Posted 16 June 2019 - 12:50 PM

If your son is the only kid this boy knows, he will seek out your son for recess and lunch at first anyway, until he has made some friends. Then its anyone's guess. Maybe that will include your son, maybe it won't.

#16 born.a.girl

Posted 16 June 2019 - 12:52 PM

The zone is irrelevant, judging by your update, so I'm puzzled why it was even mentioned.


You can simply request they not be in the same class, which may or may not be able to be considered - schools have to take many things into account when considering classes.

Nothing ventured, nothing gained, would be my advice.

#17 Hands Up

Posted 16 June 2019 - 01:01 PM

What has zone got to do with it? It’s first year high school, friendships change a lot in that first year, and they have classes with different kids. Can’t imagine the office wanting to get involved.

#18 nom_de_plume

Posted 16 June 2019 - 03:54 PM

I think it depends on the school. Ours streamed kids according to their literacy and numeracy ability.

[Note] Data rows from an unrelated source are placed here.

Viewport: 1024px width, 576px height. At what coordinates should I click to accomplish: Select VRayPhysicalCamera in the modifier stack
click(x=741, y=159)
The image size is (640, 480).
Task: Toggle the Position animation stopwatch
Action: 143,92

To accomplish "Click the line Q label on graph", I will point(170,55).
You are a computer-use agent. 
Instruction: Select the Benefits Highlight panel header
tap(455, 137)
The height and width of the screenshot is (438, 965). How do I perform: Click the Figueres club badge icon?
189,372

Friend requests were only relevant for things like who slept in the same cabin on camp.

#19 Veritas Vinum Arte

Posted 16 June 2019 - 04:04 PM

DS1 going from Junior to Senior (same school) we had some issues late year 6 which seemed to indicate grade 7 could be a disaster (school had contacted us as they were worried too). We provided some testing information to the school and requested that ONE of a list of 10 close friends be included in his class. He was very fortunate that one of his close 3 friends was in his class.

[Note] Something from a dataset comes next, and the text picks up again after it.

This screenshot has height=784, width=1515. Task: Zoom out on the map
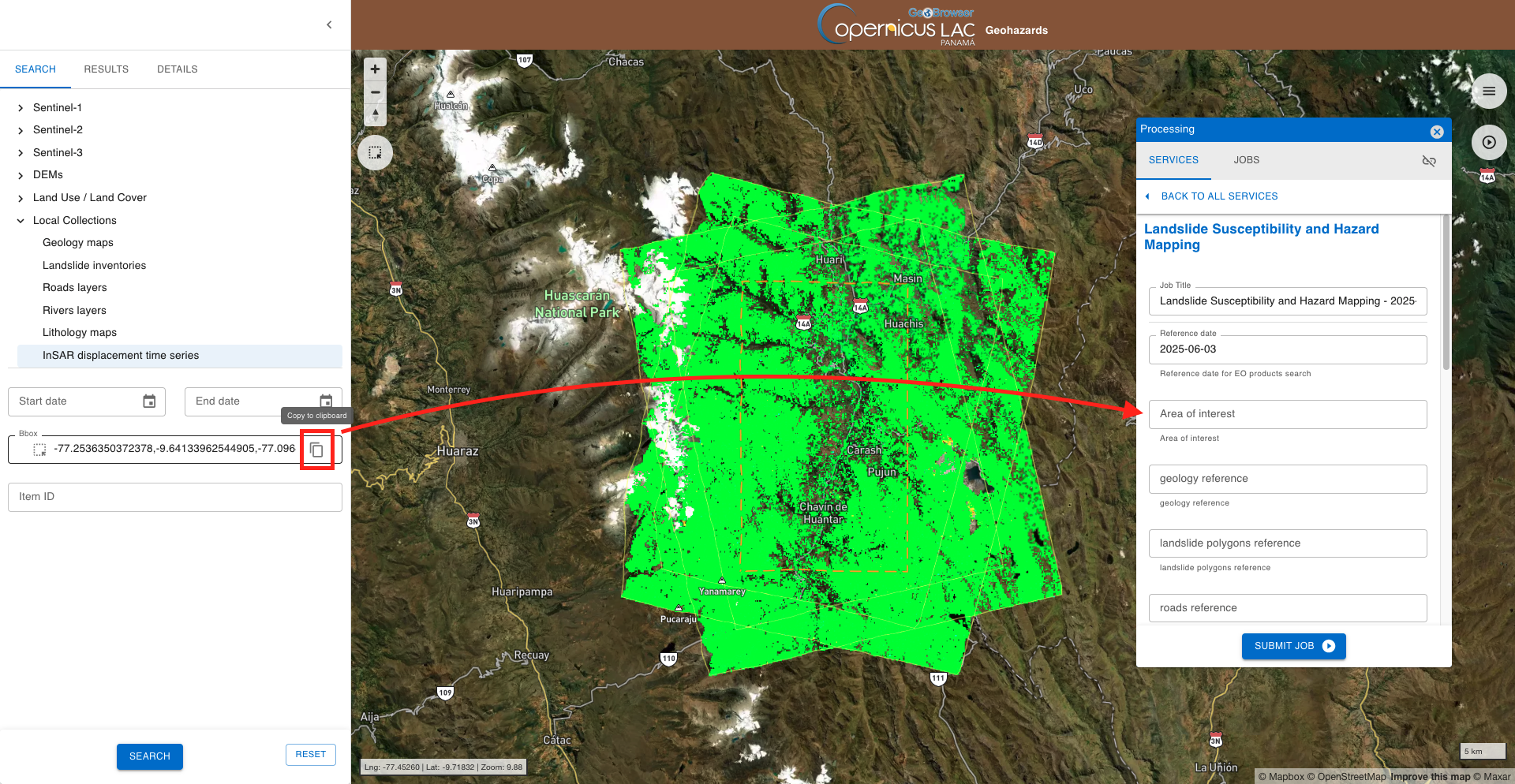click(376, 92)
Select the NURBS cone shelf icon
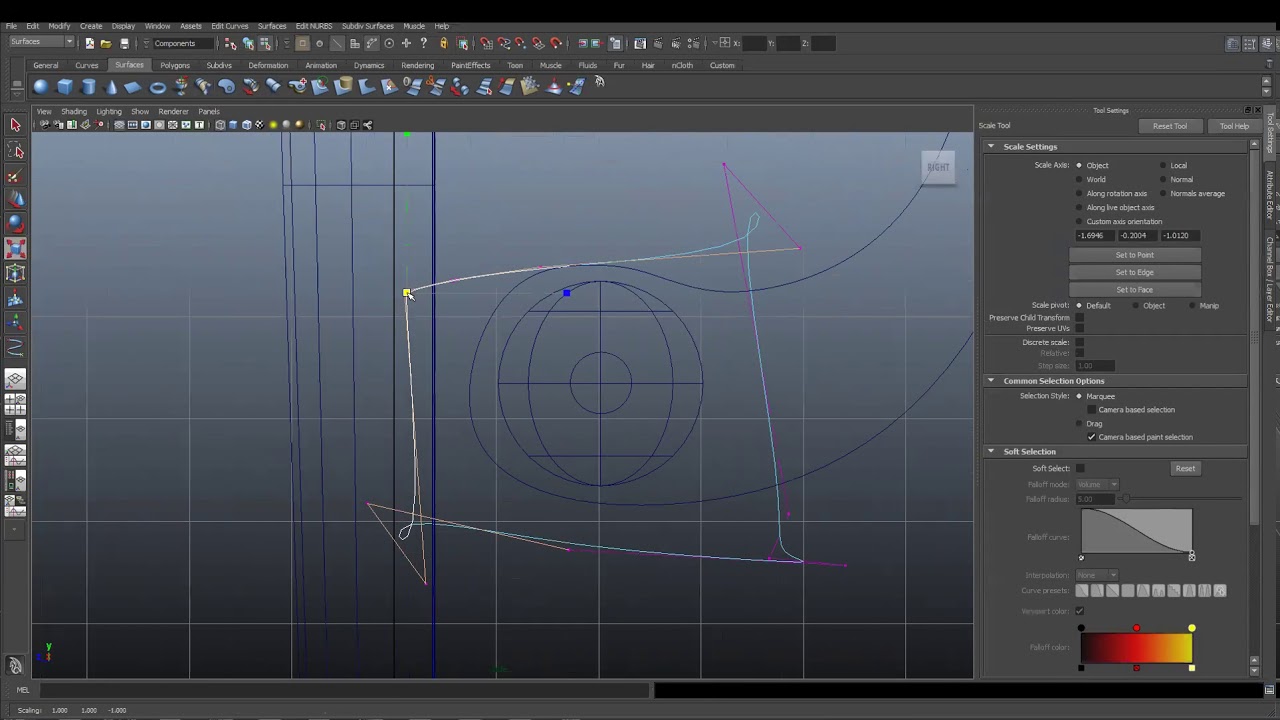This screenshot has height=720, width=1280. [111, 87]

I do not expect similar for his brother who will be grade 7 next year from Junior school. No request will be made as there is no compelling reason. The school generally looks with disfavour upon such requests.

#20 Literary Lemur

Posted 16 June 2019 - 04:45 PM

Our high school at school tours specifically mentioned that they do not consider friend requests in part because two weeks in they have a new set of friends. I think half the fun of high school (for my kids anyway) was meeting new people.

#21 CallMeFeral

Posted 16 June 2019 - 06:22 PM

View PostBECZ, on 16 June 2019 - 11:38 AM, said:

You could request that they're not together.  I find schools are more supportive of that than requesting to be with someone.

I would do this. Just in case some person thinks they are doing a kind thing by honouring the request, and tries to do both boys the 'favour'. If you write in at least it might offset that effect.

#22 born.a.girl

Posted 16 June 2019 - 07:10 PM

View PostCallMeFeral, on 16 June 2019 - 06:22 PM, said:

I would do this. Just in case some person thinks they are doing a kind thing by honouring the request, and tries to do both boys the 'favour'. If you write in at least it might offset that effect.

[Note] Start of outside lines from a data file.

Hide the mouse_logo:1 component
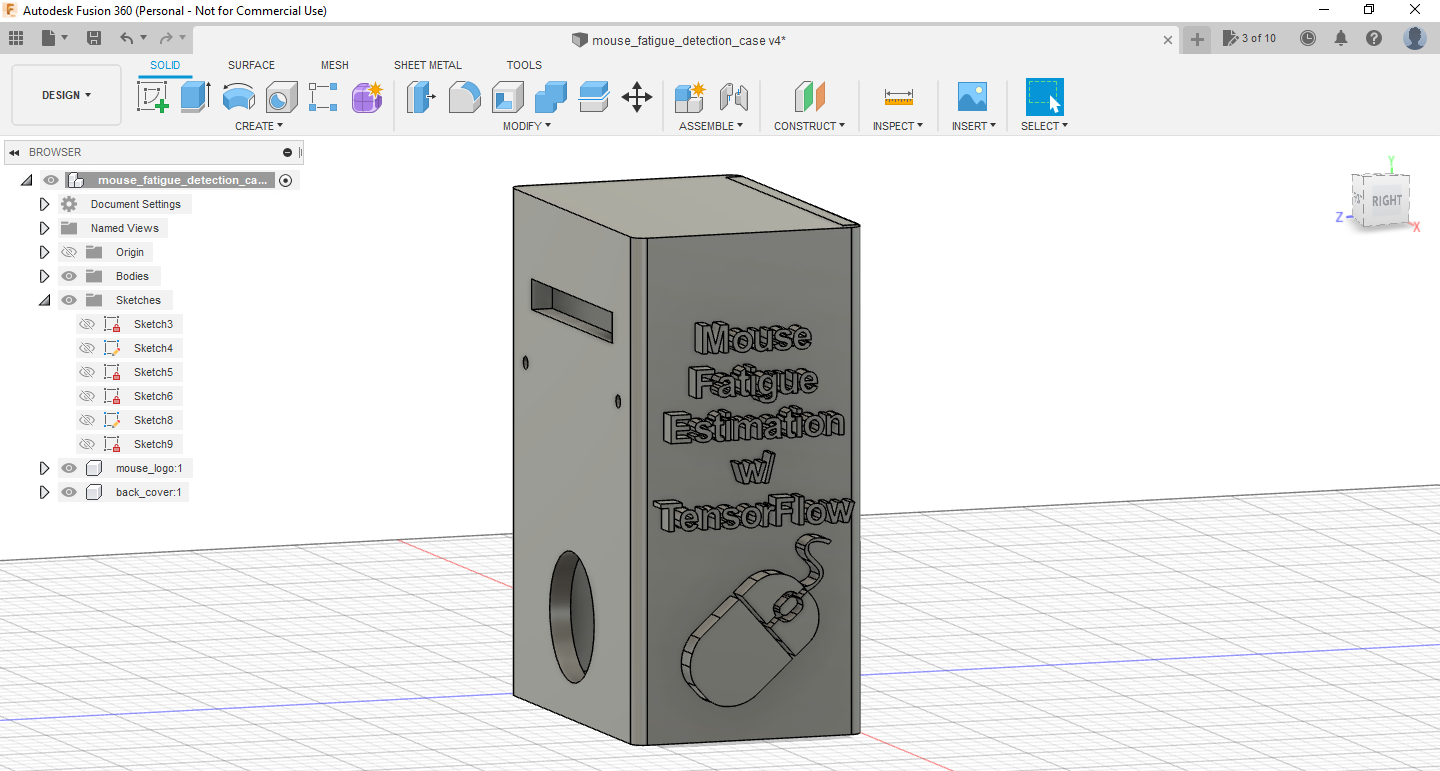The width and height of the screenshot is (1440, 771). pyautogui.click(x=68, y=467)
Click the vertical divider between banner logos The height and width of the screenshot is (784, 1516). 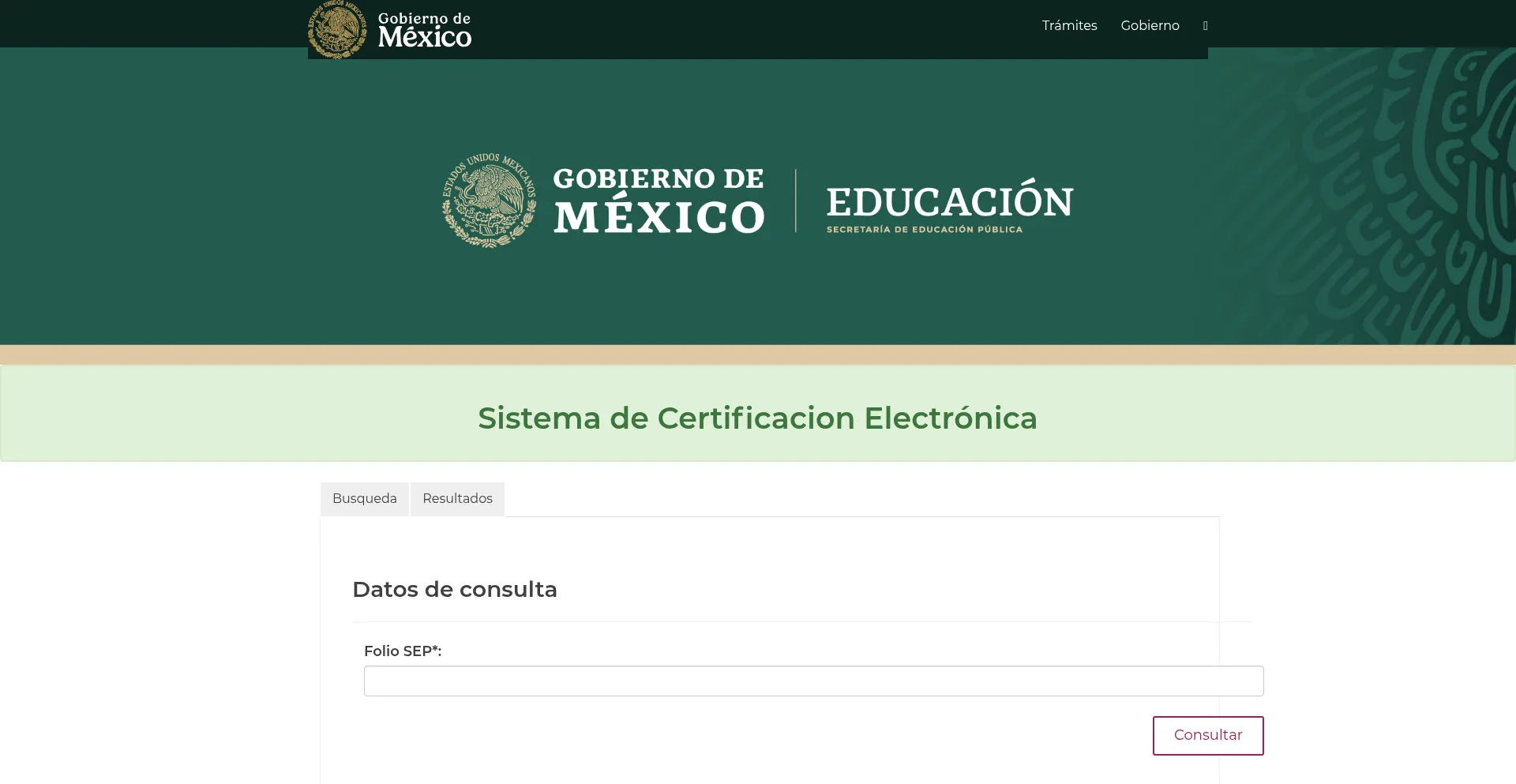coord(795,201)
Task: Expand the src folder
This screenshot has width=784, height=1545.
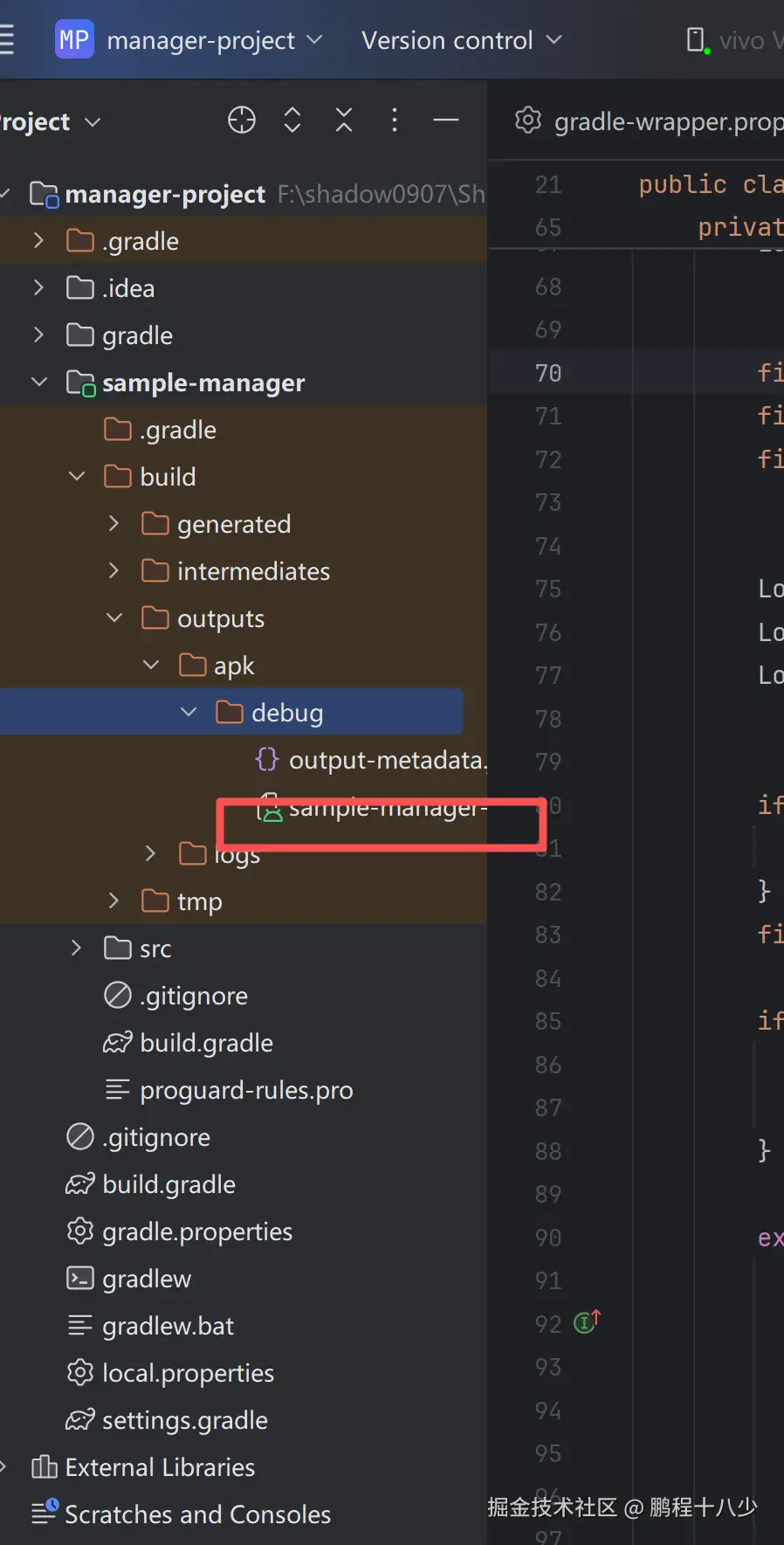Action: pos(77,948)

That's a good point - explain that you understand there's been a 'friend request' that you don't support.

#23 barrington

Posted 16 June 2019 - 07:48 PM

View PostBECZ, on 16 June 2019 - 11:38 AM, said:

You could request that they're not together.  I find schools are more supportive of that than requesting to be with someone.
I would write that your DS is looking forward to new friendships at a new school and that you would prefer he is not placed in a class with anyone from his primary school, to enable those new friendships to flourish.

#24 Sincerely

Posted 16 June 2019 - 08:27 PM


They are going to high school - i would let the 'kids' work things out themselves.

Edited by Sincerely, 16 June 2019 - 09:40 PM.


#25 laridae

Posted 16 June 2019 - 08:40 PM

View Postbarrington, on 16 June 2019 - 07:48 PM, said:

I would write that your DS is looking forward to new friendships at a new school and that you would prefer he is not placed in a class with anyone from his primary school, to enable those new friendships to flourish.
Sounds like he doesn't go to the same primary school though.

I'd leave it be. I don't think it matters in high school.